A method for processing signals from non-stationary spectrometric processes in DNA sequencing using inverse functions

The need to analyze non-stationary processes arises in many spectrometry applications. Non-stationary processes are those in which some signal parameters change over time. For a wide variety of devices, time can be understood conditionally. For example, in spectrophotometry, it is the photon wavelength; in mass spectrometry, the molecular mass; in photoelectron spectrometry, the electron binding energy in an atom, etc. As a measure of time in most devices, one can choose a physical characteristic, according to which the spectrum scale — the abscissa axis of the graph, is calibrated. This paper discusses algorithms for processing signals from a non-stationary process, which is a set of signals from Sanger DNA sequencing analysis using capillary electrophoresis. Ideally, in such devices, the width of the spectral peaks and the time interval between the peaks of adjacent nucleotides (in the DNA strand) are the same for all channels. However, in real devices, when analyzing long DNA fragments of approximately 1000 nucleotides, the values of these parameters vary over time.
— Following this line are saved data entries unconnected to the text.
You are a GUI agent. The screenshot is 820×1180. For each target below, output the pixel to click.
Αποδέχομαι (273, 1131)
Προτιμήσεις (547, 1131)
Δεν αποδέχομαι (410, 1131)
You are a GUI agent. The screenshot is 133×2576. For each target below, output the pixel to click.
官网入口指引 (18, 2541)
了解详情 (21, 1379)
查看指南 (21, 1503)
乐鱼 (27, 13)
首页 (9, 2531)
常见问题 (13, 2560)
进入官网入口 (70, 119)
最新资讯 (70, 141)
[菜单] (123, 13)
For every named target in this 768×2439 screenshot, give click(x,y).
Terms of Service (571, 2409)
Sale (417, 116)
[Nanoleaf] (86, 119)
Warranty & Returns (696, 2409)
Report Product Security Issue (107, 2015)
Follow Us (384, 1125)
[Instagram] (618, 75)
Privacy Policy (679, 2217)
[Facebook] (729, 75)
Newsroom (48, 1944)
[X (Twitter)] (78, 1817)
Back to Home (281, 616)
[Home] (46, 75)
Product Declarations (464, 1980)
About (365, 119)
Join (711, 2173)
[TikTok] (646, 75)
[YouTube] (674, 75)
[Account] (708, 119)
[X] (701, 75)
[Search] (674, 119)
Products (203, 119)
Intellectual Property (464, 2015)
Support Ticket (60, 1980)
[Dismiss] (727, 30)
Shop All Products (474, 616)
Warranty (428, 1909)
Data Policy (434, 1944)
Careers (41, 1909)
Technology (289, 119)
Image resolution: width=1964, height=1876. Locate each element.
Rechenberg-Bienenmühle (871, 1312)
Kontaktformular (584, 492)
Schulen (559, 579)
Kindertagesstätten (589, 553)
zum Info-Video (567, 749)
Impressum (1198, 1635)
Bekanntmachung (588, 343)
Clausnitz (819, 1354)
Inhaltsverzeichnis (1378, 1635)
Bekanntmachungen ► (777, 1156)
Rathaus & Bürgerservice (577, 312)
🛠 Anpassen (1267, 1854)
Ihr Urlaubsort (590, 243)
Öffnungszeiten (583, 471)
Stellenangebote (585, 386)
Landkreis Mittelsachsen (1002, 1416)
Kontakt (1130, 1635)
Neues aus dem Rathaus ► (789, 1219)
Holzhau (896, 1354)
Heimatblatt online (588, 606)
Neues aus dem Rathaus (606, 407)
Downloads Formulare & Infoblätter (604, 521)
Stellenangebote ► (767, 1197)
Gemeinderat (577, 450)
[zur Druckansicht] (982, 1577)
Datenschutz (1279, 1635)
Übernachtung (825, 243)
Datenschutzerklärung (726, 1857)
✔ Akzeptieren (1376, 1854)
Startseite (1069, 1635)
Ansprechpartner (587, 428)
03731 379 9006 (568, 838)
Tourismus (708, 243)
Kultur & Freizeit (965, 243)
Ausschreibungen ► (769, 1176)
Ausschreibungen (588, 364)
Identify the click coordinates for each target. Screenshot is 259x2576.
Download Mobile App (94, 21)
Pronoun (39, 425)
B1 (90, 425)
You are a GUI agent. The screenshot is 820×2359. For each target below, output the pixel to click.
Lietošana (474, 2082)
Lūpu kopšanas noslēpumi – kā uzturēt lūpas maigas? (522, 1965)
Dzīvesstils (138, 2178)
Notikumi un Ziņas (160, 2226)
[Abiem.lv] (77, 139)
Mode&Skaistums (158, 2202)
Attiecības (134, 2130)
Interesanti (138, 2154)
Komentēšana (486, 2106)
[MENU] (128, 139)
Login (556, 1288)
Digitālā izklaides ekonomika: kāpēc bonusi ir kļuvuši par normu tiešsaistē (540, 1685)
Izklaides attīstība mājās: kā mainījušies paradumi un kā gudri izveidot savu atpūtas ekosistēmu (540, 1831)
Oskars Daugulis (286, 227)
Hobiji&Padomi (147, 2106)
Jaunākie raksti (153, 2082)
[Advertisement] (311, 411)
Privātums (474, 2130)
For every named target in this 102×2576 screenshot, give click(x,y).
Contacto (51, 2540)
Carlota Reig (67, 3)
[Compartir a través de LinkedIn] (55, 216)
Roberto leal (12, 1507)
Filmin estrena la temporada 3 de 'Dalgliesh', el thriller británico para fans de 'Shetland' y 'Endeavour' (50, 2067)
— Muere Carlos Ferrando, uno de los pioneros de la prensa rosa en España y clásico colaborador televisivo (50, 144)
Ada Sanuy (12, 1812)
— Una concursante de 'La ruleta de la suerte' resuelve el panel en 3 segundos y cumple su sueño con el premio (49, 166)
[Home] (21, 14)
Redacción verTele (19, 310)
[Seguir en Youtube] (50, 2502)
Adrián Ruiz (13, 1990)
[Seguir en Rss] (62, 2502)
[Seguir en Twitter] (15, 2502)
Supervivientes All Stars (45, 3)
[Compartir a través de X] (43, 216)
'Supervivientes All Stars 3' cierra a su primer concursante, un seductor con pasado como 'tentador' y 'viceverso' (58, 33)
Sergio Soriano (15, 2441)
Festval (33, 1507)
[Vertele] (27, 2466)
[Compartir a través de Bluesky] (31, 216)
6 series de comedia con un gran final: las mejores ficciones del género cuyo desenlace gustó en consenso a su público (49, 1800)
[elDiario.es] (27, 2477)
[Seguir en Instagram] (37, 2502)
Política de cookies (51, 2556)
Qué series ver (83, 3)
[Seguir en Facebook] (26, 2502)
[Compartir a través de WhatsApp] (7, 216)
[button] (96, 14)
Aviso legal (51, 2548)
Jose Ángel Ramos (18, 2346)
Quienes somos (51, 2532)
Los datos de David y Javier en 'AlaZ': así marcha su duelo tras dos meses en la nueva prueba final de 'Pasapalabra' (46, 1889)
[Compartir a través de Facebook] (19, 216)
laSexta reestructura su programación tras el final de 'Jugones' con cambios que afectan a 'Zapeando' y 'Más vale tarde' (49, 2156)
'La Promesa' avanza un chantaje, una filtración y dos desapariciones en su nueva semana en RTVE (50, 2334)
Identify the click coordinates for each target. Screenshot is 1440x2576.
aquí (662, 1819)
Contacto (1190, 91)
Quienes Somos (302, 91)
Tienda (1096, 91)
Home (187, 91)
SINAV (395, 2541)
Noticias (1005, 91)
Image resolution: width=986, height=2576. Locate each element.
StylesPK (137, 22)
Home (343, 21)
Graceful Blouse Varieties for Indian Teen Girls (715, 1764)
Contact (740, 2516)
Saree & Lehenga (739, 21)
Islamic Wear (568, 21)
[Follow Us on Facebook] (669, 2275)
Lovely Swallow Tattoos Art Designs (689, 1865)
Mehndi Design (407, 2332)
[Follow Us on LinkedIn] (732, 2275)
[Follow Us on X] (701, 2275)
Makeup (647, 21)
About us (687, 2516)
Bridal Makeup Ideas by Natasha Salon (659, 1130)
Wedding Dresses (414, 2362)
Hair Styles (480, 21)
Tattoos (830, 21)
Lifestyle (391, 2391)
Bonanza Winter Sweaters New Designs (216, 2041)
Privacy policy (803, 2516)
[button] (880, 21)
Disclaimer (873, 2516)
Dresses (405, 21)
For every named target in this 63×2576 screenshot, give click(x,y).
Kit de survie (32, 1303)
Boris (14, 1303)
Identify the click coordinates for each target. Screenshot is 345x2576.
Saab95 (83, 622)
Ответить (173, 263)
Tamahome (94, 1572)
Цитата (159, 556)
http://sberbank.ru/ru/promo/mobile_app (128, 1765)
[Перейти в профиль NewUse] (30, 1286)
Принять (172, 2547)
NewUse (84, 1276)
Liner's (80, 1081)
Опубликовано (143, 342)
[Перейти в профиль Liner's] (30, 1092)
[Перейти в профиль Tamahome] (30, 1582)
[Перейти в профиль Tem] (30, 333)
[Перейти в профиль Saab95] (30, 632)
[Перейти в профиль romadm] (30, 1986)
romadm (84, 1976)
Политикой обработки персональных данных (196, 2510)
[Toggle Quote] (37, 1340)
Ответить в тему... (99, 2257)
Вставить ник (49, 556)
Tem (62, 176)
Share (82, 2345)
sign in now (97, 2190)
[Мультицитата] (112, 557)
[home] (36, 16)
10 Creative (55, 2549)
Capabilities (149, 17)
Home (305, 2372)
For example, at the end of the analysis cycle, the peak widths increase, while the distances between them decrease, and the spectral peaks practically merge with each other. This paper examines algorithms for converting a nonstationary spectrum into a stationary one by transferring points of the original non-stationary spectrum to the scale of the output stationary spectrum using the inverse function of the time scale. The inverse function allows for correction of the non-linear time scale. The algorithms were tested on mathematical models and real signals. The test results are presented in the paper.